彼の画家への道は順調でした。16歳の時に最初の仕事が舞い込み、18歳の時にはボーイスカウトのために創刊された雑誌「ボーイズ・ライフ」の挿し絵を書きはじめます。1916年5月20日号の「サタデー・イブニングポスト」では、彼の絵が表紙に採用されます。彼が22歳のことでした。これが以後47年間にわたる321枚ものイブニングポストの表紙絵の始まりでした。さらに25年にはボーイスカウトのカレンダーの挿し絵を手掛けます。この仕事も以後50年にも渡って続けられることとなりました。
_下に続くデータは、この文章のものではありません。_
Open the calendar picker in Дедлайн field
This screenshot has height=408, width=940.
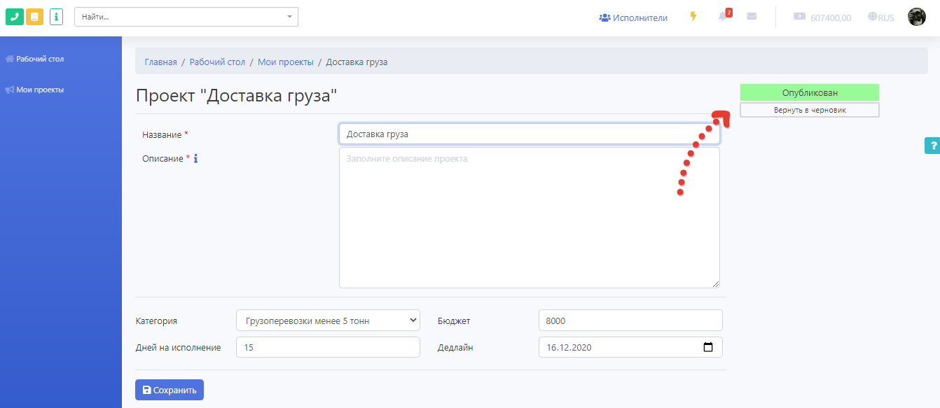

第2次世界大戦中には、「ひじ掛け椅子に座る将軍たちのシリーズ」、「4つの自由」など、多くの戦争を題材としたシリーズを製作します。

1943年には大変なことが起きます。ヴァーモント州アーリントンにあった彼のアトリエが全焼していまいました。彼が30年にも渡ってリサーチした資料、たくさんのオリジナルの作品、そしてトレードマークだった彼のお気に入りのパイプまでが失われてしまったのでした。彼は気持ちを新たに再スタートを切る決心をし、アメリカ人の生活を中心とした作品やフォードやマサチューセッツ・相互保険など企業の広告も多く手掛けました。あんまり知られていませんが、実は彼は多くの広告を手掛けていて全作品の約25%は広告に関するものですが、あんまり商品が前面に出ていないのが特徴です。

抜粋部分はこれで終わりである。